::: INFORMATION SHOWN

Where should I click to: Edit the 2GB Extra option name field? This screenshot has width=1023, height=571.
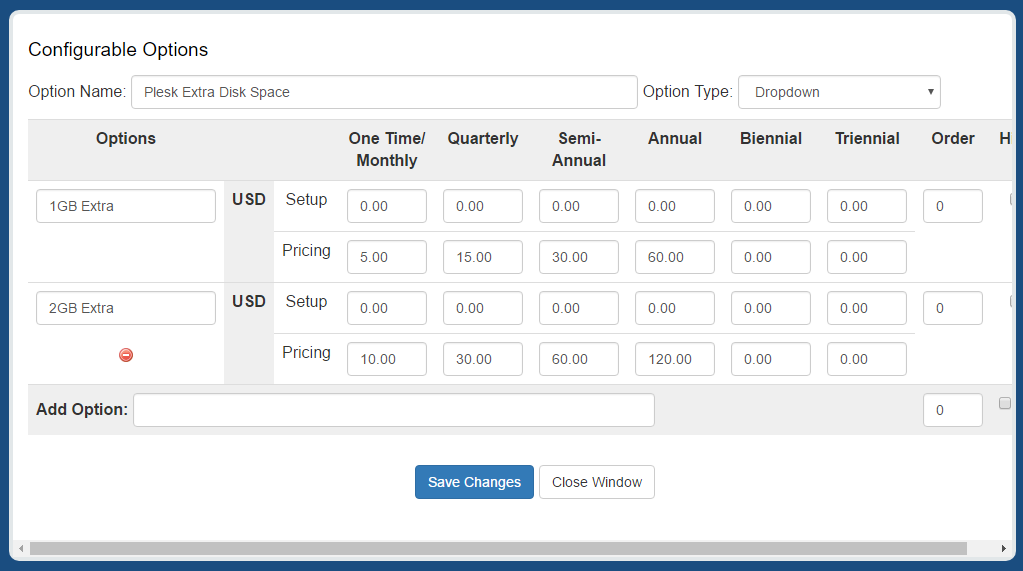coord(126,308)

::::::
::: INFORMATION SHOWN

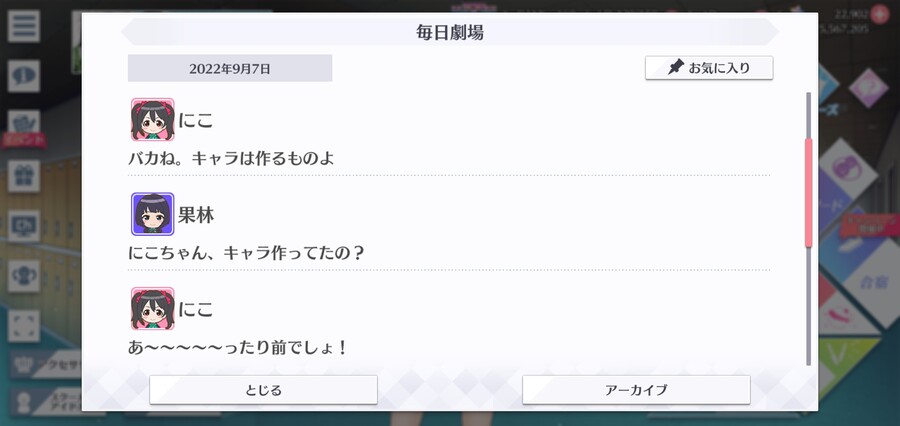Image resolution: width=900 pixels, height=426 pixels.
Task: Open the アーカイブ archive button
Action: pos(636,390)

::::::
::: INFORMATION SHOWN

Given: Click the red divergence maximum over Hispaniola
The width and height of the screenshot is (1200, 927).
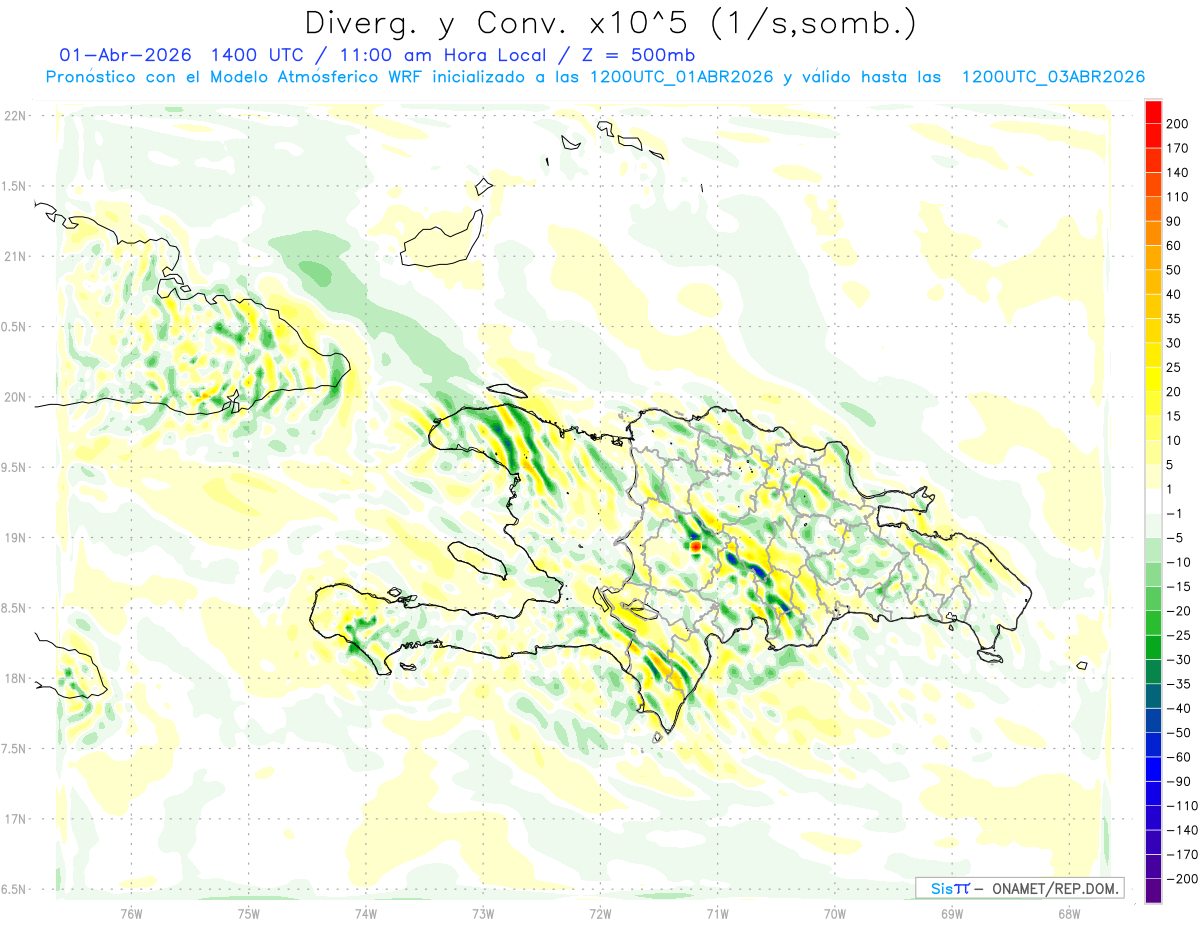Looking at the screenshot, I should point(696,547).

::::::

> THE TASK: Convert the rows from the line with "Where should I" up to and including the line with "coord(126,308)" into a JSON list of strings, one string per line. Leave the pictures out.

> SOLUTION FOR THIS EXERCISE:
[
  "Where should I click to: Edit the 2GB Extra option name field? This screenshot has width=1023, height=571.",
  "coord(126,308)"
]